Trapeze's technology is "highly complementary to Juniper's campus and branch switching, routing and security business", the company said. Trapeze also has 17 patents, which Juniper said is more than any other WLAN provider, with another 49 patent filings pending.
Luis Avila-Marco, Juniper's head of strategy and corporate development, told ZDNet UK on Tuesday that the purchase was about "the people, the intellectual property, the products and the ability to provide services".
"Trapeze has deep expertise, a very strong portfolio of patents and intellectual property, and great strength of product line," Avila-Marco said, while also talking up the acquired company's customer service reputation. There is "zero overlap" between Juniper and Trapeze's product lines, he added.

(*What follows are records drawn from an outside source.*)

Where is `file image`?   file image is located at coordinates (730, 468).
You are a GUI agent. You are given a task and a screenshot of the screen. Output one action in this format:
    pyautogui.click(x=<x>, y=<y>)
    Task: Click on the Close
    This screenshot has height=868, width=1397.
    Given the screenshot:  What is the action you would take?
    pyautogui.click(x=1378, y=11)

Avila-Marco said Trapeze's products would be integrated into Juniper's Ethernet Switching Products Group and sold under the Juniper brand. He said specific model numbers are yet to be announced, but Juniper has "plans to transition the products to the Juniper brand as quickly as feasible" once the deal has achieved regulatory approval. He expects this approval to be given before the end of the year.
According to Avila-Marco, talks had been going on between Juniper and Belden "for a number of months".
"We were already happy customers [of Trapeze]," he said. "It was just lately that we decided that perhaps a combination was the right way to continue in the marketplace. The integration of wireless and wireline technology is going to be a great differentiation and is really going to bring benefit to the end customer."
The Trapeze takeover will help Juniper move into the enterprise unified communications market, Ovum analyst John Mazur told ZDNet UK on Wednesday.
Mazur said that he thought the takeover — which he described as "a pretty small purchase" in financial terms — was "an enterprise fixed-mobile convergence play".
"It became apparent to Juniper that BlackBerrys and iPhones don't have Ethernet connections," Mazur said. "When an employee's on site, these devices are becoming more and more essential to unified communications. You can just use your BlackBerry as your office phone.
"For Belden, who basically make wired products, I could see this as something [it] didn't know what to do with. Juniper saw [it] as being in a better position to leverage this because [it hasn't] been big on unified communications up until this point," Mazur said. "Cisco and Avaya have office phones and Juniper hasn't."